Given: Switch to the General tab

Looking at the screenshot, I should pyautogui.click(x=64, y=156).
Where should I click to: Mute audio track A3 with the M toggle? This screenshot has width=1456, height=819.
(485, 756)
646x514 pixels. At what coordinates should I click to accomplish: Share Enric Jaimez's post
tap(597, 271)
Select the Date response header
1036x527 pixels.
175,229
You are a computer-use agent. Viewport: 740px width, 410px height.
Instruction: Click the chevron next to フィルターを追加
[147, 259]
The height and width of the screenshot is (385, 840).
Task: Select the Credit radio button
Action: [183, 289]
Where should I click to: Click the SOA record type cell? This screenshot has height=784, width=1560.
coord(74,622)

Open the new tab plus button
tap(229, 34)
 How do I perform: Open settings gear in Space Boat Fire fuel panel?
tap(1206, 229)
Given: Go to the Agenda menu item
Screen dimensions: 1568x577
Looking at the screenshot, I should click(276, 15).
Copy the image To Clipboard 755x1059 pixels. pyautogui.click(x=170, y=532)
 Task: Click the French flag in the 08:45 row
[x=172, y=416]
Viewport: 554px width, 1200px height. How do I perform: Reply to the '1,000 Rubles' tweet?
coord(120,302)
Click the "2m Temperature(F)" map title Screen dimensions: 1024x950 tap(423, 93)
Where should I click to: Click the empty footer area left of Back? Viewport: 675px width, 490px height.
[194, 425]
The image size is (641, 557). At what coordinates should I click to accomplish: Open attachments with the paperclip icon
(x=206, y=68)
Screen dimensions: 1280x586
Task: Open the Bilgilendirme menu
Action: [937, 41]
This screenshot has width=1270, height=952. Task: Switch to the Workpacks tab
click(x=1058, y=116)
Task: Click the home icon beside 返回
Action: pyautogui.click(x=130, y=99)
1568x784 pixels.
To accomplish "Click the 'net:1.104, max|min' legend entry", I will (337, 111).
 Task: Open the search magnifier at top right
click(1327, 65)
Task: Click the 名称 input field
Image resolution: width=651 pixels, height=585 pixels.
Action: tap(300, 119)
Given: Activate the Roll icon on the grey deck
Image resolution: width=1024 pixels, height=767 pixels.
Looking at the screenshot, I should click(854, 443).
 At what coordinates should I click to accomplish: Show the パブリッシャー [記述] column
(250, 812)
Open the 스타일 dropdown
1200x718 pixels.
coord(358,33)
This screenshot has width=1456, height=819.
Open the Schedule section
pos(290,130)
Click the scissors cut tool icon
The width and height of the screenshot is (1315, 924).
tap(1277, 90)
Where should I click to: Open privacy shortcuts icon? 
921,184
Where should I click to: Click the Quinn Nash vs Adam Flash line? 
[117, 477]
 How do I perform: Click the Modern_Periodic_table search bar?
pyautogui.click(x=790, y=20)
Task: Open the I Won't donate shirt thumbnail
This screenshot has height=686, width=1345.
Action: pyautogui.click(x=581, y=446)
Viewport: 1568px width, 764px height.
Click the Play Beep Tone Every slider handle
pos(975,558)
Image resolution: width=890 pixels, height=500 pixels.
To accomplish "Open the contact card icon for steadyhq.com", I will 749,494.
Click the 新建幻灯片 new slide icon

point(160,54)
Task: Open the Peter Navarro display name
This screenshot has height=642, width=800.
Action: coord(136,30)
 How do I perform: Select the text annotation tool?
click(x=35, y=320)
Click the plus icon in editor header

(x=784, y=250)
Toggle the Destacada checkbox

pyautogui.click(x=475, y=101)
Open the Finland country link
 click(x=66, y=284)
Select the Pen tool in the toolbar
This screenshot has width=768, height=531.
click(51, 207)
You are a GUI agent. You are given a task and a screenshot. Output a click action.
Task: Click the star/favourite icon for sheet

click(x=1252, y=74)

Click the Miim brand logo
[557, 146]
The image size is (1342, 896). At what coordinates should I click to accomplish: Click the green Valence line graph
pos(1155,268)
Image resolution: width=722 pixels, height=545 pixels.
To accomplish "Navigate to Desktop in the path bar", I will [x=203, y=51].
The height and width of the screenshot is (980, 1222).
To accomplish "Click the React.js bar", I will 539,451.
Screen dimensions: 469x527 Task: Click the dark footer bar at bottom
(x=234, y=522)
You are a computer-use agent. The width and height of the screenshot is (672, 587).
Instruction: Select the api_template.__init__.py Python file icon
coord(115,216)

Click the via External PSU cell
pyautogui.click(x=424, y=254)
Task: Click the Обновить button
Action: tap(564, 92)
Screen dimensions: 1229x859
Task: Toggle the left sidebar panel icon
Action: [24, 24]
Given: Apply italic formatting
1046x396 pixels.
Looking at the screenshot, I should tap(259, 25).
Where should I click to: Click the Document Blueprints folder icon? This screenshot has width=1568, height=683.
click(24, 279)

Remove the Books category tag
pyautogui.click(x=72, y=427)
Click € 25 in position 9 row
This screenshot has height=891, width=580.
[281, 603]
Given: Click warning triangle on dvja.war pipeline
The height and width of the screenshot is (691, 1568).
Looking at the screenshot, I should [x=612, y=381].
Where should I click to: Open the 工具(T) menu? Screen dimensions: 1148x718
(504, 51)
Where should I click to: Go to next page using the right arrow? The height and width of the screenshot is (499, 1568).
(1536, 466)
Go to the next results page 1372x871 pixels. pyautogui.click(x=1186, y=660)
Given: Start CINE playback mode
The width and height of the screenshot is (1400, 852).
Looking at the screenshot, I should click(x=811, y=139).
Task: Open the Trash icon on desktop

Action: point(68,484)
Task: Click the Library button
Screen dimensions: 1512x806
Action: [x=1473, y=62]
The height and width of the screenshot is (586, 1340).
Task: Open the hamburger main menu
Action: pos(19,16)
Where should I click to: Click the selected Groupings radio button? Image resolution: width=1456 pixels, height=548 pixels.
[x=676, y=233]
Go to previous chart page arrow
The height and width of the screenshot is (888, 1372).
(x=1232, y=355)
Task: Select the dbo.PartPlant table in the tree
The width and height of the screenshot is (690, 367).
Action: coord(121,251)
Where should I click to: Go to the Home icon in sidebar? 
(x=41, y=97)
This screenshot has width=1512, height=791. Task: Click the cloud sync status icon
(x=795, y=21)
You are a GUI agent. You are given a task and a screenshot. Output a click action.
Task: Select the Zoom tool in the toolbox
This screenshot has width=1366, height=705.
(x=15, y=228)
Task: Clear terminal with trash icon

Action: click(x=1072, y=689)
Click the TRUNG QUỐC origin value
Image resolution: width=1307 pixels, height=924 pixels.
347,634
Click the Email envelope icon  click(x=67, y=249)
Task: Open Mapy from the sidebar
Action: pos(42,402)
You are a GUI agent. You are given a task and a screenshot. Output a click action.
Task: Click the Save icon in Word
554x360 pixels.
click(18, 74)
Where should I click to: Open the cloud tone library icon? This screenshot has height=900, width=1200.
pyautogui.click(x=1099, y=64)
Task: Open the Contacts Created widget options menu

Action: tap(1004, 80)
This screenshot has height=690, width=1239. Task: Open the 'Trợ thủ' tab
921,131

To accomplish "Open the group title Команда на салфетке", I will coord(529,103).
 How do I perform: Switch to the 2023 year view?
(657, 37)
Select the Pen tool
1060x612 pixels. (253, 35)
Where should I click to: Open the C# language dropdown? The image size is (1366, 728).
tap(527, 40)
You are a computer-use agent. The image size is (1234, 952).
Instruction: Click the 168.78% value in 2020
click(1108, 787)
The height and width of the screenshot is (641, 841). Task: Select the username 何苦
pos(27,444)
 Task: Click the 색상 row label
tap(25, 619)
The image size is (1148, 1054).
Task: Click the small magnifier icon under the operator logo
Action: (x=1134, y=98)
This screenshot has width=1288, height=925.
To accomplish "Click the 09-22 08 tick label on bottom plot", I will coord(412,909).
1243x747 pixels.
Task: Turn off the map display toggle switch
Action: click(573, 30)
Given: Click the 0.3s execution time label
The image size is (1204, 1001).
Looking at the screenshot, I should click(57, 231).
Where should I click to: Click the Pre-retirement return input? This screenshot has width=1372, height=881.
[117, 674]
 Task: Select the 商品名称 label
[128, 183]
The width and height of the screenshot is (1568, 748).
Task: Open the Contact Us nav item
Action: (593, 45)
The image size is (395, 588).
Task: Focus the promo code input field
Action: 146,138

▸ **Exercise objective**: Starting at the line that contains "Copy the image" and ending after the line that contains "Looking at the screenshot, I should click(854, 443).", swap "pixels" for "px" everywhere it appears in the data. Return only those lines, with nothing else changed.

▸ **Answer to the task**:
Copy the image To Clipboard 755x1059 px. pyautogui.click(x=170, y=532)
 Task: Click the French flag in the 08:45 row
[x=172, y=416]
Viewport: 554px width, 1200px height. How do I perform: Reply to the '1,000 Rubles' tweet?
coord(120,302)
Click the "2m Temperature(F)" map title Screen dimensions: 1024x950 tap(423, 93)
Where should I click to: Click the empty footer area left of Back? Viewport: 675px width, 490px height.
[194, 425]
The image size is (641, 557). At what coordinates should I click to accomplish: Open attachments with the paperclip icon
(x=206, y=68)
Screen dimensions: 1280x586
Task: Open the Bilgilendirme menu
Action: [937, 41]
This screenshot has width=1270, height=952. Task: Switch to the Workpacks tab
click(x=1058, y=116)
Task: Click the home icon beside 返回
Action: pyautogui.click(x=130, y=99)
1568x784 px.
To accomplish "Click the 'net:1.104, max|min' legend entry", I will (337, 111).
 Task: Open the search magnifier at top right
click(1327, 65)
Task: Click the 名称 input field
Image resolution: width=651 px, height=585 px.
Action: tap(300, 119)
Given: Activate the Roll icon on the grey deck
Image resolution: width=1024 px, height=767 px.
Looking at the screenshot, I should click(854, 443).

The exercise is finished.